Task to carry out: Can you rewrite the material below with "icon" swapped for "button" everywhere, leaving everything else unchanged and omitting the pictures?

Data for the task:
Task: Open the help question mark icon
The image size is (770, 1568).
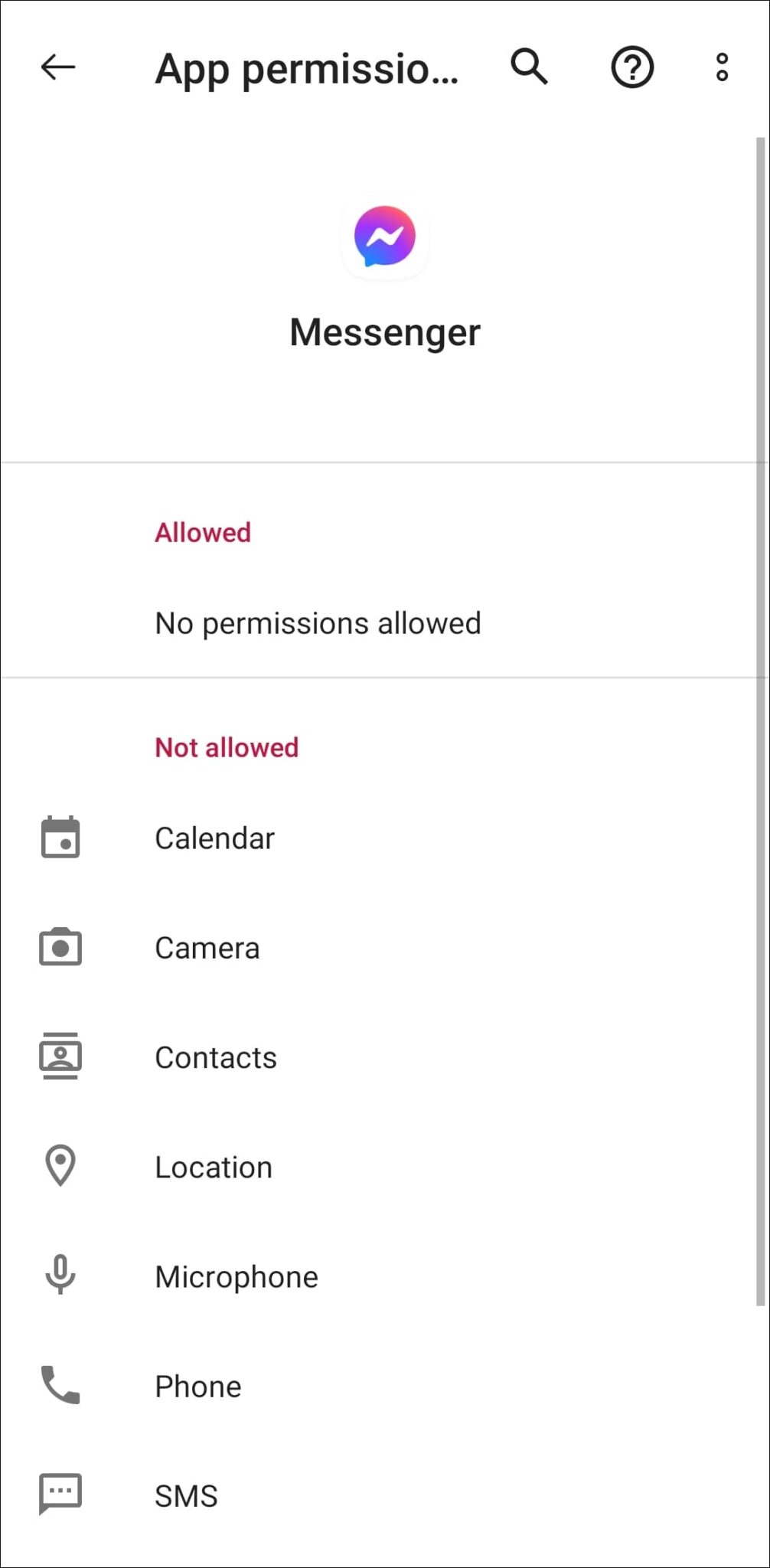Action: point(631,67)
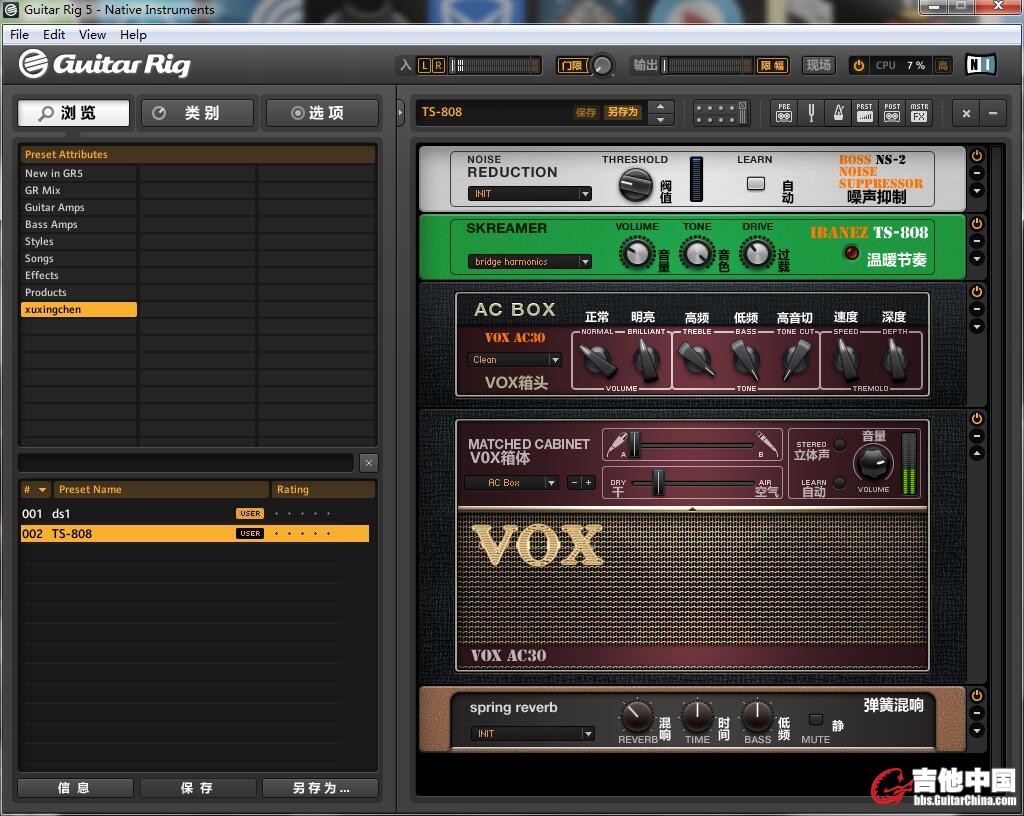1024x816 pixels.
Task: Show the PRST preset volume module
Action: [x=865, y=112]
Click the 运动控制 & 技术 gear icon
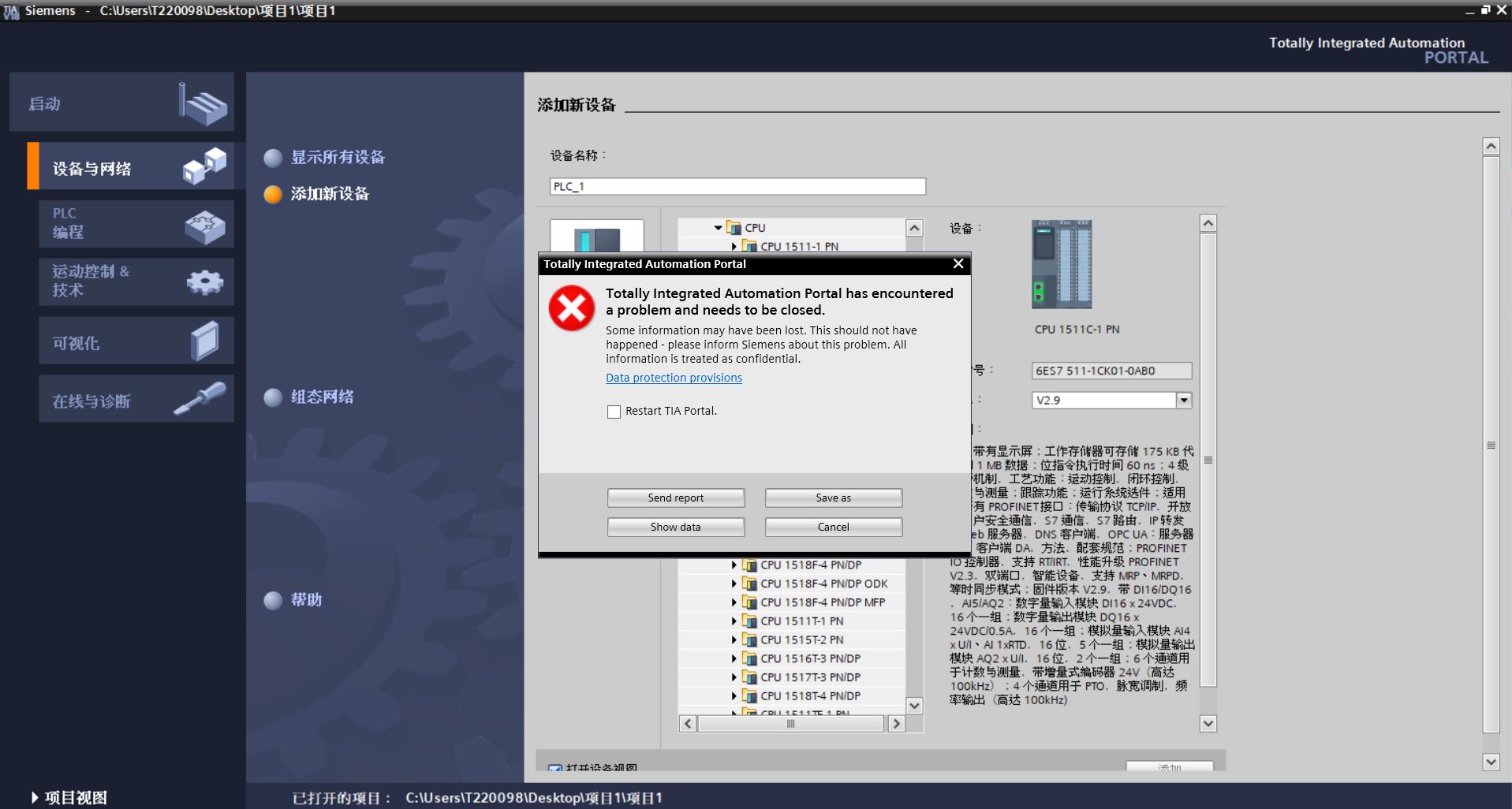 tap(204, 282)
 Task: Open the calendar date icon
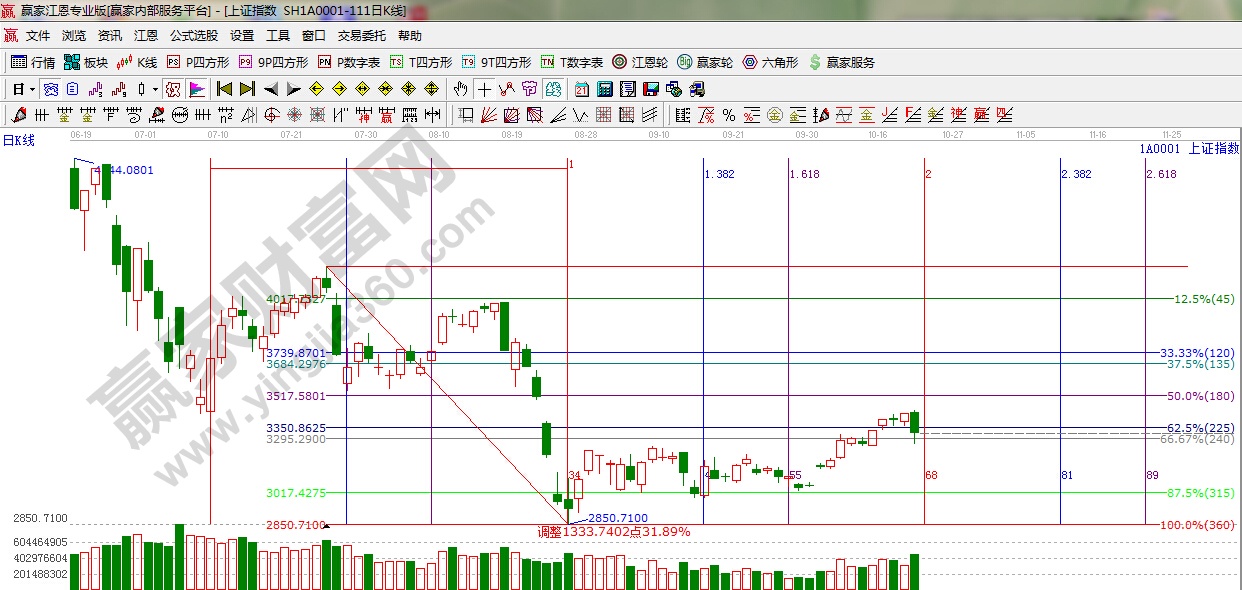click(x=581, y=89)
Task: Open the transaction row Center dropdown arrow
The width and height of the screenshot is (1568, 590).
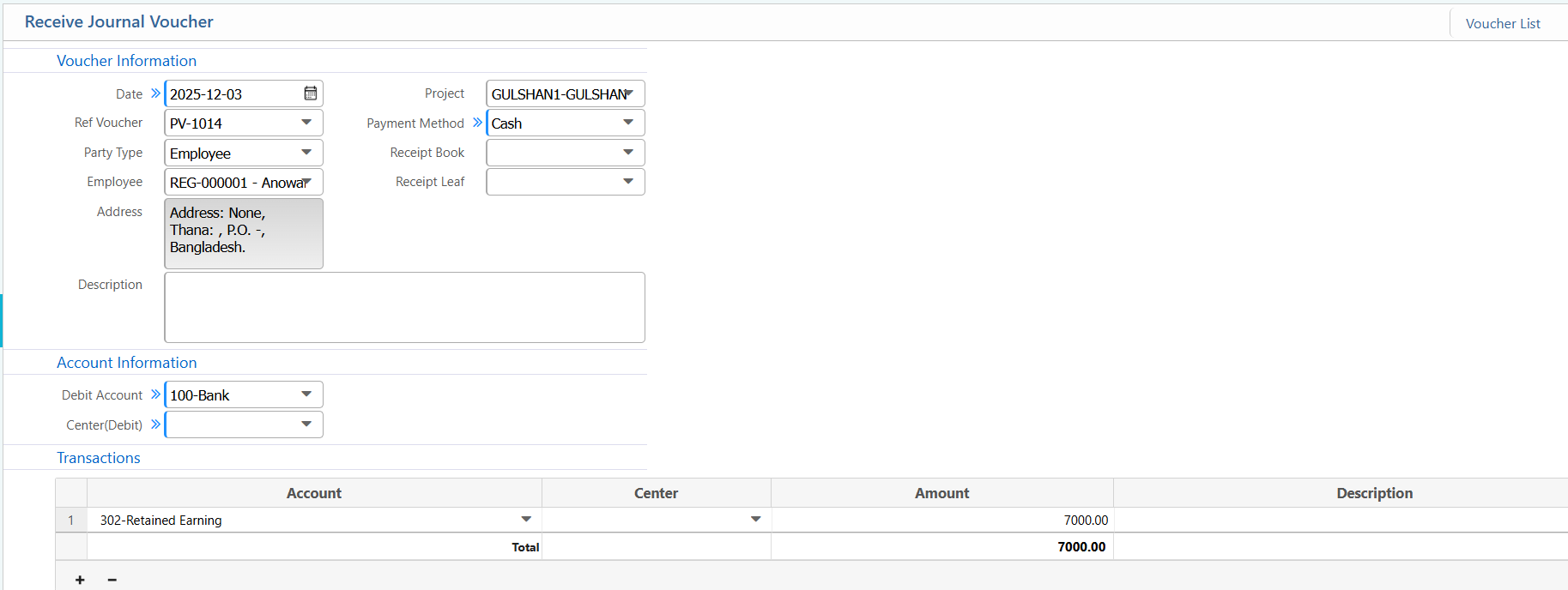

Answer below:
Task: Open the help question mark button
The image size is (770, 1568).
Action: point(631,67)
1024x816 pixels.
Task: Show the PRST preset volume module
Action: [x=865, y=112]
Click the 运动控制 & 技术 gear button
 tap(204, 282)
 Task: Open the calendar date button
click(x=581, y=89)
Task: Open the transaction row Center dropdown arrow
The width and height of the screenshot is (1568, 590).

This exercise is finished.